There are very few movies, in this or any other generation, that tell the truth about love: the honest-to-life joys, vulnerabilities, and devastations that follow from commitment to another person. Eternal Sunshine of the Spotless Mind is such a movie. It is terrific; it is welcome and indeed long overdue.
Joel (Jim Carrey) and Clementine (Kate Winslet) play a couple whose relationship has imploded. After their breakup, they–separately–seek the help of Dr. Howard Mierzwiak (Tom Wilkinson), who has invented a technology that can erase undesired memories. Mierzwiak’s Lacuna Incorporated promises to sanitize their minds of all memories of their partner. As Joel undergoes the procedure, the film enters his mind and watches the memories being erased–and watches Joel come to realize that erasing the sadnesses of the relationship will destroy all of its joyful memories as well. Joel–within his mind–rebels, and decides to try to outwit Mierzwiak and his team of intrepid assistants.
The plot becomes twisty, so I will say nothing further about it except that it is intelligent, and shows a deep understanding of the way people really think and feel. Carrey and Winslet are touching and believable; Wilkinson is solid and likable as the well-intentioned man of science; a subplot involving his assistants–played by Kirsten Dunst, Mark Ruffalo, and Elijah Wood–is well woven into the main story and raises profound issues of its own.
The film’s title comes from a poem by Alexander Pope: “How happy is the blameless Vestal’s lot! / The world forgetting, by the world forgot. / Eternal sunshine of the spotless mind! / Each pray’r accepted and each wish resign’d.” The poem is about the great medieval love story of Heloise and Abelard, told in Heloise’s voice, and its narrator admits that she, in truth, desires another destiny: “Far other dreams my erring soul employ, / Far other raptures, of unholy joy.” The word “unholy” is used here in the sense of terrestrial and quotidian, as opposed to specifically religious. But the point of this film is that the quest for human love, the cherishing of it–in the face of all the pain it entails–is sacred and sanctified. It is a worthy desire.
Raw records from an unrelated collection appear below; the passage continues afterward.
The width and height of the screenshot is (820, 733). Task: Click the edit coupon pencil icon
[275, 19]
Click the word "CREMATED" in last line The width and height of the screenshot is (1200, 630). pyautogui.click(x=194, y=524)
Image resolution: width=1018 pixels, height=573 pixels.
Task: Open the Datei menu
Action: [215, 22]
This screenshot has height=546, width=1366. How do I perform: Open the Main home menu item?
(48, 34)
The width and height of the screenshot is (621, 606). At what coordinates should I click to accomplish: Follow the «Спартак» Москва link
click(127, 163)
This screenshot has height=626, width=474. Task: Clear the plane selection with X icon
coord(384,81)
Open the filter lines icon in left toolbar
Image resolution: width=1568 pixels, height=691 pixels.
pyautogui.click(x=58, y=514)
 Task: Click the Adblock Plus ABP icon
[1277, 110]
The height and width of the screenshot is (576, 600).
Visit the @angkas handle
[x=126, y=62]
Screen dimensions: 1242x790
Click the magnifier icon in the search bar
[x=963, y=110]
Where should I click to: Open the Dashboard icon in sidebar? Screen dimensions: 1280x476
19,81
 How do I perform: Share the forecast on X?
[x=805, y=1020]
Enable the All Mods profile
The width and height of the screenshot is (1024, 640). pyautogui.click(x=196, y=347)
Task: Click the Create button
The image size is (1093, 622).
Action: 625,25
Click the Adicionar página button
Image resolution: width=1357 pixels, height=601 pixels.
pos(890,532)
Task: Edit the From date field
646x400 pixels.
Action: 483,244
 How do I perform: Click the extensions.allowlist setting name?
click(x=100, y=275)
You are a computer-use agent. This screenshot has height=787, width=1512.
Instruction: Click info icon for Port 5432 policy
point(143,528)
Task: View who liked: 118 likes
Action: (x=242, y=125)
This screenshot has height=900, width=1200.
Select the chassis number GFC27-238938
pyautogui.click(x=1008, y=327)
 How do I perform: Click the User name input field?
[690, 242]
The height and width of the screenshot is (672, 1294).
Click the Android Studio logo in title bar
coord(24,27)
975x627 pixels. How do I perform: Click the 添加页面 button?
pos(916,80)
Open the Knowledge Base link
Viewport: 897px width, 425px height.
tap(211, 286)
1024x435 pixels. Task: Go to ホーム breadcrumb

The movie is remarkable not just for its insight into the psyche and human relationships but also for its very inventive visual style: It is a marvel to look at, a continually surprising panorama of stages in the lives of two people. I predict that most viewers will see themselves in this story at various points: sometimes uncomfortably. The movie’s genre may be science fiction, but its expertise is in human fact.